Foster sold the work to the music publishing company Firth & Pond that published and branded the work as a "plantation melody" among the catalog of Christy's Minstrels. As a result, the song was popular on the blackface minstrel stage and in melodrama through the nineteenth century. Frequently, the song was included in "Tom shows", stagings of Uncle Tom's Cabin. The song remained popular in amateur blackface minstrel shows through at least the first half of the twentieth century. While some of the shows in which "My Old Kentucky Home" was featured depicted slavery as wrong and the enslaved people sympathetically, most of these shows hewed to the common demeaning traditions and tropes of blackface minstrelsy.[12][13]
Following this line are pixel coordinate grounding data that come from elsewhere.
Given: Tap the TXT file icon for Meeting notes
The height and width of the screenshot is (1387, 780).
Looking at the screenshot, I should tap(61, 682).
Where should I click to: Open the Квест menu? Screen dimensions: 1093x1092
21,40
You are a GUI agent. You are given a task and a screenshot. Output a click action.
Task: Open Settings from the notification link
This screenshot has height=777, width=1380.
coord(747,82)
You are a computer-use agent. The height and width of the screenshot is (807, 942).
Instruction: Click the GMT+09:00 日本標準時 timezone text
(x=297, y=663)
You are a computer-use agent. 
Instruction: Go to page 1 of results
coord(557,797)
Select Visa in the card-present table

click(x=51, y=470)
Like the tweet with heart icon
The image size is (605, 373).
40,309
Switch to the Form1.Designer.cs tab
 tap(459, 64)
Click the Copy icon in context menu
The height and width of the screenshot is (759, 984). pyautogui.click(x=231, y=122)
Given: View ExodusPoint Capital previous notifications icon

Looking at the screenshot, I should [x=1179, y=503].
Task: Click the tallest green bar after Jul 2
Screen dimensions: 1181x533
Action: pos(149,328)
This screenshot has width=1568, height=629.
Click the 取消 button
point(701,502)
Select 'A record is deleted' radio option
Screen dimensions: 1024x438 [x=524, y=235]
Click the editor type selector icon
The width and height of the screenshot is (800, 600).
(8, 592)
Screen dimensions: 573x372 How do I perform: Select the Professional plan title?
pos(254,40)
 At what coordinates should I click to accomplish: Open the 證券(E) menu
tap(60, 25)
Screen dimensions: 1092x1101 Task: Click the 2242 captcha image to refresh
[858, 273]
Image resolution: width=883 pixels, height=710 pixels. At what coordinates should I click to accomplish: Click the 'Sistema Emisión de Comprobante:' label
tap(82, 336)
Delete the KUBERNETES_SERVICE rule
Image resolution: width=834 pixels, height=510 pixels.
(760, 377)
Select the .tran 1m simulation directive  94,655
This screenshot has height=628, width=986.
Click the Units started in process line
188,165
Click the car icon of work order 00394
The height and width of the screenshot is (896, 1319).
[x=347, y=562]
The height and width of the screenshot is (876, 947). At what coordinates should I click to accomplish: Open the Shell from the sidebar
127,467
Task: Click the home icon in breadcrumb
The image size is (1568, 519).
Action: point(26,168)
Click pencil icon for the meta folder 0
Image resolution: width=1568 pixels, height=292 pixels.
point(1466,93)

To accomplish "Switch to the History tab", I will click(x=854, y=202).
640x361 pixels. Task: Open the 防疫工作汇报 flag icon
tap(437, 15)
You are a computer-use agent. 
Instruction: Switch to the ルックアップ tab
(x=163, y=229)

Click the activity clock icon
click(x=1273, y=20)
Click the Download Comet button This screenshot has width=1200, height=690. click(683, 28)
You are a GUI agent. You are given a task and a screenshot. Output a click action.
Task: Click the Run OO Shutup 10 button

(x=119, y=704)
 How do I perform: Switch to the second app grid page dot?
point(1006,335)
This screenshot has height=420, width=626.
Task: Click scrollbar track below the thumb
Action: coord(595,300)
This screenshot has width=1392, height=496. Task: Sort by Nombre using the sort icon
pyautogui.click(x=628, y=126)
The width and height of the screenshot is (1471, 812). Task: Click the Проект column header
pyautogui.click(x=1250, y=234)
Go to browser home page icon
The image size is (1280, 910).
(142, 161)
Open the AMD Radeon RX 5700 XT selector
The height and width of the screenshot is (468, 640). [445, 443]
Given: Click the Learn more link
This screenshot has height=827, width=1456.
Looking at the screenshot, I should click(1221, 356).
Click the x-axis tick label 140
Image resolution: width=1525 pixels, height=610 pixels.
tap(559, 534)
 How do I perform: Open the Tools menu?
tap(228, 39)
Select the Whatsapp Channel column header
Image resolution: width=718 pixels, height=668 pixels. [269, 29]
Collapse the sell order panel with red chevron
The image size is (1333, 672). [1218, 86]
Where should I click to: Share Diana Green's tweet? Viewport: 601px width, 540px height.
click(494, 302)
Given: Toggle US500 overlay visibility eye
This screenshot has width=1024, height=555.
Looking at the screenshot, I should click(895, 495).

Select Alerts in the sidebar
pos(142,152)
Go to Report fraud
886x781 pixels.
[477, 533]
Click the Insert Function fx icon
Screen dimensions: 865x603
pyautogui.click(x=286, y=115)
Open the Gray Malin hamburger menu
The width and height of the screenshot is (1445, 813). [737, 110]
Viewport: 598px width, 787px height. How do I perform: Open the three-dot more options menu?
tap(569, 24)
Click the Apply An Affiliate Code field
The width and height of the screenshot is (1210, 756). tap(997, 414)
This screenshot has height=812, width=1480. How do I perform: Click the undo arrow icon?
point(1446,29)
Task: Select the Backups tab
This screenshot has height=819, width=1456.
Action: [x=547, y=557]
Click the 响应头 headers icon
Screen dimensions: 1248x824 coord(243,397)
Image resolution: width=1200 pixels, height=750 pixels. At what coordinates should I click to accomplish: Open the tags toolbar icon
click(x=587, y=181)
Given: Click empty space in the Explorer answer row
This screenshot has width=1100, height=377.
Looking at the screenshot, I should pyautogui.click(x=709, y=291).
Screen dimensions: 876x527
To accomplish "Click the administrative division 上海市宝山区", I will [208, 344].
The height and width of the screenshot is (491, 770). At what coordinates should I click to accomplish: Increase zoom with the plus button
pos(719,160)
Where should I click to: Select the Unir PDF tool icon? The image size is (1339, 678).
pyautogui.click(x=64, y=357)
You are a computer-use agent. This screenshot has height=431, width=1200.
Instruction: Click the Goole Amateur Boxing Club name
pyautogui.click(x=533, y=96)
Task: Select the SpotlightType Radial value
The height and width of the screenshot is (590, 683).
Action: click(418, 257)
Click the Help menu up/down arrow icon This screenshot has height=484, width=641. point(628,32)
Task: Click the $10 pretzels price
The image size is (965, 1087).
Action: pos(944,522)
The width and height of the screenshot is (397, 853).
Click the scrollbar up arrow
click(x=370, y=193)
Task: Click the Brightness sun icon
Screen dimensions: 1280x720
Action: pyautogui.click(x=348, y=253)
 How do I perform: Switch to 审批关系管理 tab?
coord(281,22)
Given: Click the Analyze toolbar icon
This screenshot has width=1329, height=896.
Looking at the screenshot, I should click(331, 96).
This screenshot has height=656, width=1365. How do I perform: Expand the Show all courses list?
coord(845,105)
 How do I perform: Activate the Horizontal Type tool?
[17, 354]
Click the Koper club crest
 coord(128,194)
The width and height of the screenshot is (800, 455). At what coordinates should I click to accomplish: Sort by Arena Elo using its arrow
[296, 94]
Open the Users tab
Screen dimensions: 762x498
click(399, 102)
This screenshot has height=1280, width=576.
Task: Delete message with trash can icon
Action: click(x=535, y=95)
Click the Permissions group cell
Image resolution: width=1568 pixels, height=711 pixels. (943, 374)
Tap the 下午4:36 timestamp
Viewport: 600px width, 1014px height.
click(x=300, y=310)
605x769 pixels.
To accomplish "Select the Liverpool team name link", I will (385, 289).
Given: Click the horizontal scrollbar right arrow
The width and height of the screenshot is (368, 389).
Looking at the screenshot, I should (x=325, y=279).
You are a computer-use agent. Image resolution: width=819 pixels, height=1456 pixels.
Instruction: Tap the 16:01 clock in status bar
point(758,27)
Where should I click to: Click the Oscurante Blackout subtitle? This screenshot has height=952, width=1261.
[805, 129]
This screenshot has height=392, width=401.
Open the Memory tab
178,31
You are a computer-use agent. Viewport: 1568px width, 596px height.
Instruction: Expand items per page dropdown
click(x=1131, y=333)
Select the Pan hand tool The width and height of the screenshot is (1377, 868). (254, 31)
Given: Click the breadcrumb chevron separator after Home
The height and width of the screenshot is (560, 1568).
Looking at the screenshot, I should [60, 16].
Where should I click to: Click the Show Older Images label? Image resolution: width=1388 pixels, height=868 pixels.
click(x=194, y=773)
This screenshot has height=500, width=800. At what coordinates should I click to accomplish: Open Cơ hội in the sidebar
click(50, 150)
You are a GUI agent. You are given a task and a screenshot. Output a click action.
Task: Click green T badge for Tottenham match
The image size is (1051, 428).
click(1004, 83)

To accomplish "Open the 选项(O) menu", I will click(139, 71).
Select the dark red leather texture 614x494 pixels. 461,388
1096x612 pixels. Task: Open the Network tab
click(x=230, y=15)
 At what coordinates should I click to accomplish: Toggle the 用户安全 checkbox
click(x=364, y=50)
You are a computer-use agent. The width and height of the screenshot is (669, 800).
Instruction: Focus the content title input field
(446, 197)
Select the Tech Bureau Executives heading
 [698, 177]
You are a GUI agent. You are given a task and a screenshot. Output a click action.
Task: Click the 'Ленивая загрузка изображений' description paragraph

The song held popularity for over a decade and throughout the American Civil War. The song's reach throughout the United States and popularity have been attributed to soldiers of the war, who passed the tune from location to location during the war's tenure. The song remained popular through the nineteenth century. The typical reduction of the song's title from "My Old Kentucky Home, Good-Night!" to "My Old Kentucky Home" occurred after the turn of the century.[14]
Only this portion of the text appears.